Tuesday, November 7, 2017

With Great Haste We Make Slow Progress



FTDNA has been "evolving" our BIG Y results for a couple of months now. As a part of that process we were regressed back to the most recent ySNP for which we had tested positive separate from BIG Y. In my case that was back a little over four thousand years ago (R-DF13). 

This morning the evolution of my results has progressed to the point that my trail brings me down into the genealogical era again. It is good to be back. This process is not complete. The numbers in the right column will continue to increment as the results of others are "evolved" as well. It appears that about half of the results have now completed that process.  

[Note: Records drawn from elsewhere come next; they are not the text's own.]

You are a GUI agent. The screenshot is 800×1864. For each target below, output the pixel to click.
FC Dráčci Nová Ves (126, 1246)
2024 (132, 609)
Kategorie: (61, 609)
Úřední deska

My BIG Y Matching results are of November 7th
The three individuals with whom I am now showing matches on the bottom two steps share my surname and are also descendants through three different sons of my 6th great-grandfather who died in southern Maryland in 1733 -- clearly in the genealogical era. 

Another man who does not share my surname is expected to join the 3 matches on the second level when the processing of his results are upgraded in the near future. His family and mine were associated with each other in both Maryland and North Carolina. He was my earliest close STR match (an exact 12/12) when I first tested in 2004 and he is a 109/111 STR match today. I am eager for his results to be migrated so that I can further explore which of the three sons of my 6th great-grandfather his genome seems to be most closely associated with. Prior to Big Y testing, documents seemed to indicate that he was likely to be associated with the third son -- from whom I descend. In the first round of BIG Y testing he seemed genetically to be more similar with a descendant of the second son who's line never left Maryland. If that is the case, one of our biological paternal lines may have been rerouted around 1700 or before. I hope the new tools we are being given by FTDNA will help me sort this out.

I will be all ears and full of questions when I get to the 13th International Conference on Genetic Genealogy this weekend in Houston.